Dans les années 1960, un nouveau style musical du Brésil – la bossa nova (« nouvelle tendance ») syncopée et peu accompagnée – est arrivé aux États-Unis. De nombreux musiciens de jazz latin établis ont ajouté les airs de bossa nova d’Antônio Carlos Jobim à leur répertoire. (Bien qu’elle soit parfois incluse dans la rubrique du latin jazz, la fusion de la musique brésilienne avec le jazz mérite à juste titre sa propre désignation de jazz brésilien.)
À partir des années 1970, le développement du latin jazz se caractérise par l’exploration de diverses traditions nationales et le dépassement des frontières musicales. De nouvelles générations de musiciens ont élargi le fondement afro-cubain de la musique en ajoutant des éléments d’autres traditions latino-américaines. En outre, alors qu’une vague de jeunes instrumentistes – dont des virtuoses du piano, de la flûte, du saxophone et de la trompette – apportaient à la musique le phrasé et l’articulation instrumentale des motifs et mélodies cubains et portoricains, la dépendance antérieure du style vis-à-vis des percussionnistes a commencé à diminuer. L’orchestre cubain Irakere fait partie des ensembles emblématiques de cette décennie. Dirigé par le pianiste Jesús (« Chucho ») Valdés (fils de Bebo Valdés) et comprenant des solistes tels que le clarinettiste-saxophoniste Paquito D’Rivera et le trompettiste Arturo Sandoval, le groupe était reconnu pour sa fusion innovante de jazz, de musique classique occidentale, de rock, de funk et de musique religieuse afro-cubaine, comme l’illustre le recueil The Best of Irakere (1994).

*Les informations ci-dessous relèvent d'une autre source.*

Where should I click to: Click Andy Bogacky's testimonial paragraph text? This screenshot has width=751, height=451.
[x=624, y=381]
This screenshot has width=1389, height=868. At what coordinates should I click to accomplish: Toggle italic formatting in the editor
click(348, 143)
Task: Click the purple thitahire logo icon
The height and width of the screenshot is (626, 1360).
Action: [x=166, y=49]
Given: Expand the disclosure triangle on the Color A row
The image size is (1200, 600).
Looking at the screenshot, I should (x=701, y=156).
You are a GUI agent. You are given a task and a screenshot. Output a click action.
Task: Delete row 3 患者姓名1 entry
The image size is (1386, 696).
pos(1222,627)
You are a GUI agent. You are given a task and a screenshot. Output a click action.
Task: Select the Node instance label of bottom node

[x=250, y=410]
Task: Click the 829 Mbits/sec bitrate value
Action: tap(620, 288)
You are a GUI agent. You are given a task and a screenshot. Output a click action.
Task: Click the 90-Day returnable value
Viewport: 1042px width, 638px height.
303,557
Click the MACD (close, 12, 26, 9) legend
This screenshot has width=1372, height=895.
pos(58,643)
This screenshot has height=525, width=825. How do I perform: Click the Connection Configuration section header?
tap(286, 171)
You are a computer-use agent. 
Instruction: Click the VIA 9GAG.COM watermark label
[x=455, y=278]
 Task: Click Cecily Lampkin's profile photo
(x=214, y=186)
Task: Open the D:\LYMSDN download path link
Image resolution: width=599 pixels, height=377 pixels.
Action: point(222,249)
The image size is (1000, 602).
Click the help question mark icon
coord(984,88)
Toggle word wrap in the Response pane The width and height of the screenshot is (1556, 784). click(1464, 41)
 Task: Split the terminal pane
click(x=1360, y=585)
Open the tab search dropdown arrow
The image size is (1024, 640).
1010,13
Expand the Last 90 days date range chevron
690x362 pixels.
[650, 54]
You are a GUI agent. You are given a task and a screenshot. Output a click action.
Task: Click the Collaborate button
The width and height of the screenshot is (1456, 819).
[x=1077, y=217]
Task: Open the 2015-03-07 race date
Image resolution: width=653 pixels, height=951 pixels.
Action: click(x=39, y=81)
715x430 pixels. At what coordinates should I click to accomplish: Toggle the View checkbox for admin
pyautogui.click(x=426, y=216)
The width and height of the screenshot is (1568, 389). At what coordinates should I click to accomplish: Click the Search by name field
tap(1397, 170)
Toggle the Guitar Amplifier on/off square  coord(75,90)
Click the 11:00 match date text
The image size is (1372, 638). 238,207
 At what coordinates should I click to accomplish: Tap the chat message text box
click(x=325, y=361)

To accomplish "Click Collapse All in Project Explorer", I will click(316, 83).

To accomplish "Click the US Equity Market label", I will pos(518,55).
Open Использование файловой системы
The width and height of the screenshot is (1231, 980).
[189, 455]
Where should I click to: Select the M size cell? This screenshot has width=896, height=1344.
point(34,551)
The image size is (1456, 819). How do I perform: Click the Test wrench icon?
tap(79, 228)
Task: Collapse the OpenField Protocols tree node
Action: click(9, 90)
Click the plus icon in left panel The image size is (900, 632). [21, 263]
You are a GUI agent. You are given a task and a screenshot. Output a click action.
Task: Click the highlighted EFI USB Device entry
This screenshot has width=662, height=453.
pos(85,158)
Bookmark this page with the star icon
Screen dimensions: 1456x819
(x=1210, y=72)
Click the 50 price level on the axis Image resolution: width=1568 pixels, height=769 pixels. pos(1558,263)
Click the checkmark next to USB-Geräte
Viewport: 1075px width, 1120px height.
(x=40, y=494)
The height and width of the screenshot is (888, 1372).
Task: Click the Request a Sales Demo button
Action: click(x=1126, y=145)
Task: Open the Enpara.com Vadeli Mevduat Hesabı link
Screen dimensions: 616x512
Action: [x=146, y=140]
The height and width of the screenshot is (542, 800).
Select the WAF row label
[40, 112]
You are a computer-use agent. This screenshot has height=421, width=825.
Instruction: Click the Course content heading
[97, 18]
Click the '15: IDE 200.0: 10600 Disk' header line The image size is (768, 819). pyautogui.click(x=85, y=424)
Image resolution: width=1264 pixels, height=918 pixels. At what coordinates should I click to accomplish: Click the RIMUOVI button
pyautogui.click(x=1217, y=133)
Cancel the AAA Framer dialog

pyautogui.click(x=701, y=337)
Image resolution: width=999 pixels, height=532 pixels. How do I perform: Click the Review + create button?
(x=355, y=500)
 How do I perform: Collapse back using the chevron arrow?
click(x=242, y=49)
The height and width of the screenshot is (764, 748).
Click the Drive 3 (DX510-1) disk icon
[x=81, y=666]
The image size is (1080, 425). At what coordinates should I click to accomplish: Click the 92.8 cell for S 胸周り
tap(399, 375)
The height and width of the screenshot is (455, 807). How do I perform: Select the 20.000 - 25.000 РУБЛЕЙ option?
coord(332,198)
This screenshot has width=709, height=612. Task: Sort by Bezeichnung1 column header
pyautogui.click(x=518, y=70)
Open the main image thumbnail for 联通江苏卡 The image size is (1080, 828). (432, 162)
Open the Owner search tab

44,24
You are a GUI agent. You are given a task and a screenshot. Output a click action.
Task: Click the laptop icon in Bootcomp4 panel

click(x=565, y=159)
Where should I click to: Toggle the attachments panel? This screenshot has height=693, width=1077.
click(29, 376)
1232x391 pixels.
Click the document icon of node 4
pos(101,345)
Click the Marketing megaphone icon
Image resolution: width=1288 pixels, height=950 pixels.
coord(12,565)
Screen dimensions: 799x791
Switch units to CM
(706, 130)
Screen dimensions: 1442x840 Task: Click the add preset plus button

Dans les années 1980, le Fort Apache Band de New York, dirigé par le percussionniste et trompettiste Jerry González et son frère, le bassiste Andy González, a offert aux auditeurs un retour aux fusions latin-bebop avec des versions latin jazz de la musique du pianiste et compositeur de jazz Thelonious Monk. Vers la fin du XXe siècle, les solistes instrumentaux de latin jazz ont pris le devant de la scène et un certain nombre d’interprètes exceptionnels sont apparus, notamment les pianistes Michel Camilo et Gonzalo Rubalcaba, les saxophonistes Justo Almario et Javier Zalba, et des percussionnistes comme Giovanni Hidalgo et Horacio (« El Negro ») Hernández. Pendant ce temps, Chucho Valdés est devenu un leader important de petits ensembles. Parmi les sommités plus récentes, citons les pianistes Danilo Pérez et Roberto Fonseca, le saxophoniste David Sánchez et le batteur Dafnis Prieto.
Le jazz latin a continué à gagner en popularité et à être salué par la critique, et au début du XXIe siècle, il était devenu l’une des composantes les plus dynamiques et les plus diverses du monde du jazz. Parmi les enregistrements notables qui représentent l’éventail de la musique relevant du latin jazz, citons David Sánchez, Obsesión (1998) ; Al McKibbon, Tumbao para los congueros di mi vida (1999 ; « For All the Conga Drummers in My Life ») ; Jane Bunnett, Alma de Santiago (2001 ; « Soul of Santiago ») ; Charlie Haden, Nocturne (2001) ; Dafnis Prieto, About the Monks (2005) ; Sonido Isleño (avec Ben Lapidus), Vive Jazz (2005) ; et Chucho Valdés, Chucho’s Steps (2010).